→ **EXERCÍCIOS**
1. Reescreva o trecho do texto sobre artistas feirenses que começa em "Tem uma coisa" e segue até "sua maior exposição.", trocando "grafiteiro" por "muralista".
2. Quais artistas são citados pelo nome no parágrafo de abertura do texto sobre artistas feirenses?

→ **TEXTO**
########################################
Tem uma coisa que Feira não é: uma cidade de poucos artistas. Além dos nascidos aqui, há os que fizeram dela a “Feira escolhida”. Para estar, para morar, para crescer. Quando decidi elencar alguns nomes de artistas plásticos feirenses, quis falar de muitos. E esta seria uma postagem demasiado longa. E cheguei à conclusão de que eu poderia apenas começar. E comecei escolhendo os que primeiro me vieram à mente, numa espécie de “brainstorm”. Juraci Dórea, porque não dá pra falar da arte feirense sem pronunciar seu nome. Gabriel Ferreira e Jorge Galeano, pela “Feira escolhida”. E o grafiteiro Kbça, que tem feito dos muros da cidade a sua maior exposição.

Jorge Galeano

Jorge Galeano

Jorge Galeano. Foto: Facebook do autor

“Foi aqui que pintei meu primeiro quadro”. Este não é o único motivo que faz de Jorge Abel Galeano o argentino mais feirense do que muitos feirenses que aqui nasceram. O seu primeiro contato com a arte foi ainda na Argentina, sua terra natal, quando, aos 17 ou 18 anos, viajava pelo país em sua moto vendendo o artesanato que fazia. Um tempo depois, estudou na Escola de Belas Artes de Buenos Aires. Por já ser um artesão, os professores o tinham como um ajudante, o que o fez aprender a esculpir, restaurar, fazer afrescos, adquirir maior conhecimento sobre as técnicas de pintura. Já formado e em meio ao clima pesado da Ditadura Militar na Argentina, Galeano decidiu, aos 26 anos, viajar pelo mundo com um quinteto de música latino-americana (porque, além de artista plástico, “também sou músico”) e quando passou pela Bahia, soube que voltaria pra cá. De fato, voltou. Passou um tempo em Salvador e veio para Feira de Santana, inicialmente para trabalhar como diretor de arte na recém-iniciada TV Subaé. Passados 2 ou 3 anos, começou a pintar por conta própria.
########################################
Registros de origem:
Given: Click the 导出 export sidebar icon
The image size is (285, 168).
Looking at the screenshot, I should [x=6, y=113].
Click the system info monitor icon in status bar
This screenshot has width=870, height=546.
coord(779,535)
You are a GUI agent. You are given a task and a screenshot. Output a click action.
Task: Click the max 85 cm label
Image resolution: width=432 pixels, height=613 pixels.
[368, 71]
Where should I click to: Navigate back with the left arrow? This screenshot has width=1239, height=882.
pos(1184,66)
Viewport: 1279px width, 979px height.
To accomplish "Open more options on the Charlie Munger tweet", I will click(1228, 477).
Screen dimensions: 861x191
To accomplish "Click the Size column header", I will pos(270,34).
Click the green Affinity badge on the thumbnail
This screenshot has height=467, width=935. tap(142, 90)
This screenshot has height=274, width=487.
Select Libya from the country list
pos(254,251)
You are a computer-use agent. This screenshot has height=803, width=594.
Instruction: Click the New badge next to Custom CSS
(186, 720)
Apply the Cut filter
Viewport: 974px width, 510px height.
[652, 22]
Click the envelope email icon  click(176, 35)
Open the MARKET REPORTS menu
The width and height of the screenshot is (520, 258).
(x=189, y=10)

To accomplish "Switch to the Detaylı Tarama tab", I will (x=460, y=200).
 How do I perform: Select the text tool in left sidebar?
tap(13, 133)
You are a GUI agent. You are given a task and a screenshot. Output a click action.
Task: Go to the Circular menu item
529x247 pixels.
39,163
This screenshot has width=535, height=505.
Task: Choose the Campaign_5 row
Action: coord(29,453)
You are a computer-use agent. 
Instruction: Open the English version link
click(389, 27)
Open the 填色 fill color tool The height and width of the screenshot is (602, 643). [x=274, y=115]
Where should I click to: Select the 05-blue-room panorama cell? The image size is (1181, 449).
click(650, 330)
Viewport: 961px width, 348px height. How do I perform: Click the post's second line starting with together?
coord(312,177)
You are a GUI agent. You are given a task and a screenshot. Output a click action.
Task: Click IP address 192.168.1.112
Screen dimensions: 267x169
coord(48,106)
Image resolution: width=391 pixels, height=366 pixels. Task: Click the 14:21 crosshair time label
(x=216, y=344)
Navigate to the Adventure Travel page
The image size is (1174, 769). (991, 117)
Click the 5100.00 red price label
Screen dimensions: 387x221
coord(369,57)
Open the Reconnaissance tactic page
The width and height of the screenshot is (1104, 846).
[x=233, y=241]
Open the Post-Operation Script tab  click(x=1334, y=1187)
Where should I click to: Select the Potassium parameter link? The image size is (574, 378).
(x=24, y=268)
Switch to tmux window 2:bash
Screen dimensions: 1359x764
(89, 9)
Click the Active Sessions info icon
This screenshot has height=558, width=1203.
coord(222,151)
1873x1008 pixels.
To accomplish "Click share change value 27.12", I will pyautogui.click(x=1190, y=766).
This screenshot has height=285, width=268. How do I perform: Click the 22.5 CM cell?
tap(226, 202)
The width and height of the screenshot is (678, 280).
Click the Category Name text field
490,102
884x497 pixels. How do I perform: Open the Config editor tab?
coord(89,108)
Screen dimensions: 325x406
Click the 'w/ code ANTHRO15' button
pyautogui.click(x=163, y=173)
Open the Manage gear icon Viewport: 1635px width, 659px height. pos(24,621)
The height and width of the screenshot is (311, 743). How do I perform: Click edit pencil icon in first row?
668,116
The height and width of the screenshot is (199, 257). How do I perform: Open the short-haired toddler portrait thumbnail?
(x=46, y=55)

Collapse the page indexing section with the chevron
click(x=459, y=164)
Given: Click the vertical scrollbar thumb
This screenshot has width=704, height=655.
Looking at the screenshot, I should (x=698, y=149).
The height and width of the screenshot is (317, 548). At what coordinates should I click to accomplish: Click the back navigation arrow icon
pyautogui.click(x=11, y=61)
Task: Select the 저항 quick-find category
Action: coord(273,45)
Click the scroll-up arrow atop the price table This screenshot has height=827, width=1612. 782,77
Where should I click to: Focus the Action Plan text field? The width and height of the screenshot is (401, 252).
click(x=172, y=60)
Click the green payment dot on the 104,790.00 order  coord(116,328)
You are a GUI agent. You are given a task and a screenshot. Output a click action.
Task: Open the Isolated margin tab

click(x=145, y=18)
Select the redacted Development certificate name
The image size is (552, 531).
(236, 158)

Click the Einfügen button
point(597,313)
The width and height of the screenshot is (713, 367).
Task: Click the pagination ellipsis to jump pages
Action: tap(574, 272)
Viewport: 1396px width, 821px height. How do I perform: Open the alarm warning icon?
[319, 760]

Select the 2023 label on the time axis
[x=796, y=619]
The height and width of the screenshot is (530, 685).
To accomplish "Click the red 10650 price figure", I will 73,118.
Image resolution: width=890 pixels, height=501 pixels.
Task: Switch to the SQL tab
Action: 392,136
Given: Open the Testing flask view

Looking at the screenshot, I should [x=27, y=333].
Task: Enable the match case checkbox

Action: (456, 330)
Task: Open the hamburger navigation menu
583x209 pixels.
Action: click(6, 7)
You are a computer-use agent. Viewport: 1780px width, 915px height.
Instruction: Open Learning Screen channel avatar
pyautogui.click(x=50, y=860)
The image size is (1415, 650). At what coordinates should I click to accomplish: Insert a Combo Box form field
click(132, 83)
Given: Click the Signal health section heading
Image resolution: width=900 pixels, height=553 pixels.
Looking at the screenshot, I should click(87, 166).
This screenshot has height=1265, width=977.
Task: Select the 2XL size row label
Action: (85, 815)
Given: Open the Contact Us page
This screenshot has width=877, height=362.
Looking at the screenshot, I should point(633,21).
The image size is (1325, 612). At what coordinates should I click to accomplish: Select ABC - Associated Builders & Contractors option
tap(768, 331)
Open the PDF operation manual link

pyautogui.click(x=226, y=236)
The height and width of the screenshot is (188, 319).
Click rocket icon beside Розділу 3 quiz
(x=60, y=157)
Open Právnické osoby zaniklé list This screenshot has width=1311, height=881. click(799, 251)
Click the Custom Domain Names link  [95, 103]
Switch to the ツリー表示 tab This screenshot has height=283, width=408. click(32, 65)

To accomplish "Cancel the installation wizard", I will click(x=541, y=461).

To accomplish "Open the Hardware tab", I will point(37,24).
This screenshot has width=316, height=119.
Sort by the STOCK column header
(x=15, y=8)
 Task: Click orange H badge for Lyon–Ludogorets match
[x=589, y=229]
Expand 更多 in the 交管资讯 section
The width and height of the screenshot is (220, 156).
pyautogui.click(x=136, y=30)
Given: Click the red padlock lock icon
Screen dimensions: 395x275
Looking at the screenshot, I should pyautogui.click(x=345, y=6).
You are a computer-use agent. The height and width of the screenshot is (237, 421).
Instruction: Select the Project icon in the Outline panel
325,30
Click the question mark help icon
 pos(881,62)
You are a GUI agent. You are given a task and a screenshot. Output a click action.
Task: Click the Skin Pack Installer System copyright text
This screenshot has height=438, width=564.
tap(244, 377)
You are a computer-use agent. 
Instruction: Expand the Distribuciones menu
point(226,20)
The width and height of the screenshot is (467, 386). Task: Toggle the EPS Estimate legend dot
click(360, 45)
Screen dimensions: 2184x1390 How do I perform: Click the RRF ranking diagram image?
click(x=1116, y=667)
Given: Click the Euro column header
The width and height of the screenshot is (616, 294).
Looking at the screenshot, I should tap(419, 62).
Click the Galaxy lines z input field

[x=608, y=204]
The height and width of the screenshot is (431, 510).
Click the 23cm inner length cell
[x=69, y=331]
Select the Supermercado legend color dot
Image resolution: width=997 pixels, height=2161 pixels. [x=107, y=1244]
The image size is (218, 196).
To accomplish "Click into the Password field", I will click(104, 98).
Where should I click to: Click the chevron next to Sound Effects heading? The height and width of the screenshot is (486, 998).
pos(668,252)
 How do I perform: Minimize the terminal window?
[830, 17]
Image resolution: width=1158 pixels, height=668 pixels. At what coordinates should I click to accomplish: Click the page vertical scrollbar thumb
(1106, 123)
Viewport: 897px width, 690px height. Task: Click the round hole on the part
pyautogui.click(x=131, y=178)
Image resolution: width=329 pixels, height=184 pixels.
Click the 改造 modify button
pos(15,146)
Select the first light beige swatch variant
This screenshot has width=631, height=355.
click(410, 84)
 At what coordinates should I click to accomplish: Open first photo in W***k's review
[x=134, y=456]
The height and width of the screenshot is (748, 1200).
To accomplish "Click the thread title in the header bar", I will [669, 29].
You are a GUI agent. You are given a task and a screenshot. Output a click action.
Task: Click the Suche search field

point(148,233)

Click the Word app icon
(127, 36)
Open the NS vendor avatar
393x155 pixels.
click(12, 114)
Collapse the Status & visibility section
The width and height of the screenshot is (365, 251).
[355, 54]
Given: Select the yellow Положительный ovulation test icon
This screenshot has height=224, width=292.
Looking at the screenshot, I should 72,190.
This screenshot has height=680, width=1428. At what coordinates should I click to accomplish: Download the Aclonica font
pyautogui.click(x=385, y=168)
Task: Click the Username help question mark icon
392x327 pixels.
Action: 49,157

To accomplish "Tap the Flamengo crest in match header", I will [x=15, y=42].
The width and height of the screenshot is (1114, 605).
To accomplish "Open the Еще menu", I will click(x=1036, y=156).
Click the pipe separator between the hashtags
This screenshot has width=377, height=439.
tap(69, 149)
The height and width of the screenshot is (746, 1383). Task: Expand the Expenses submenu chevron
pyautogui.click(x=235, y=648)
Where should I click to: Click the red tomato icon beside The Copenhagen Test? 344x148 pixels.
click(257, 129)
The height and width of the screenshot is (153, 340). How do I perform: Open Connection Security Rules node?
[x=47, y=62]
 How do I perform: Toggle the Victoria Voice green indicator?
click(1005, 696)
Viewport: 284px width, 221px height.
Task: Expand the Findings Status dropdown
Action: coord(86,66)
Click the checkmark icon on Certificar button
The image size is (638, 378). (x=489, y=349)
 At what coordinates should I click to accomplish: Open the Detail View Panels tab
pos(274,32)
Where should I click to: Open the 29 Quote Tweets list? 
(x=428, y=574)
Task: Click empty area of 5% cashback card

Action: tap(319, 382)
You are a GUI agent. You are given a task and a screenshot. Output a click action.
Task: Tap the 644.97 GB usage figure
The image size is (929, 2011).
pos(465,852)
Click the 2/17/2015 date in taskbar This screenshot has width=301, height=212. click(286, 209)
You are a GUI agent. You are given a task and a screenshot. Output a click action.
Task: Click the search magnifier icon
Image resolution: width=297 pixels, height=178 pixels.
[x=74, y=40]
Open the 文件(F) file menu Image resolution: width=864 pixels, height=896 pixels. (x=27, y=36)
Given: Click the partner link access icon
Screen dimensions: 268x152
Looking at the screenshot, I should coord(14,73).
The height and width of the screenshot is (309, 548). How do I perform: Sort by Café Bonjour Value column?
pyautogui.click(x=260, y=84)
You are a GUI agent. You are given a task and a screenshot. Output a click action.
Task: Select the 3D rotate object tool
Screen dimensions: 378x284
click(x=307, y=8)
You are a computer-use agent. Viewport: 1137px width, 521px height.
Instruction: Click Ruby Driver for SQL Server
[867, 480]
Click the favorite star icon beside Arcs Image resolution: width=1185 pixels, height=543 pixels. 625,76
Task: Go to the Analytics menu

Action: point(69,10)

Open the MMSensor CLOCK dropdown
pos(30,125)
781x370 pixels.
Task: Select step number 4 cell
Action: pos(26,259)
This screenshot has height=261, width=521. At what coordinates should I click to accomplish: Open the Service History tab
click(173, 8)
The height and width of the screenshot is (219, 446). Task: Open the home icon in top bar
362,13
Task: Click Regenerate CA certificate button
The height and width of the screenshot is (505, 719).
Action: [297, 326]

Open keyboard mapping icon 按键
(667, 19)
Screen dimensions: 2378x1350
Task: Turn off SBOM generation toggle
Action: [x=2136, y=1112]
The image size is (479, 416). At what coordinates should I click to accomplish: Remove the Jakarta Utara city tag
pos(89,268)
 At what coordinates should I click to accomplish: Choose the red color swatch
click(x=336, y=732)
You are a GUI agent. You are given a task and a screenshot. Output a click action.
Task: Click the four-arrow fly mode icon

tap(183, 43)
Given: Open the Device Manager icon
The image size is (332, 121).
########################################
→ **RESPOSTAS ESPERADAS**
1.
Tem uma coisa que Feira não é: uma cidade de poucos artistas. Além dos nascidos aqui, há os que fizeram dela a “Feira escolhida”. Para estar, para morar, para crescer. Quando decidi elencar alguns nomes de artistas plásticos feirenses, quis falar de muitos. E esta seria uma postagem demasiado longa. E cheguei à conclusão de que eu poderia apenas começar. E comecei escolhendo os que primeiro me vieram à mente, numa espécie de “brainstorm”. Juraci Dórea, porque não dá pra falar da arte feirense sem pronunciar seu nome. Gabriel Ferreira e Jorge Galeano, pela “Feira escolhida”. E o muralista Kbça, que tem feito dos muros da cidade a sua maior exposição.

2. Juraci Dórea, Gabriel Ferreira, Jorge Galeano e Kbça.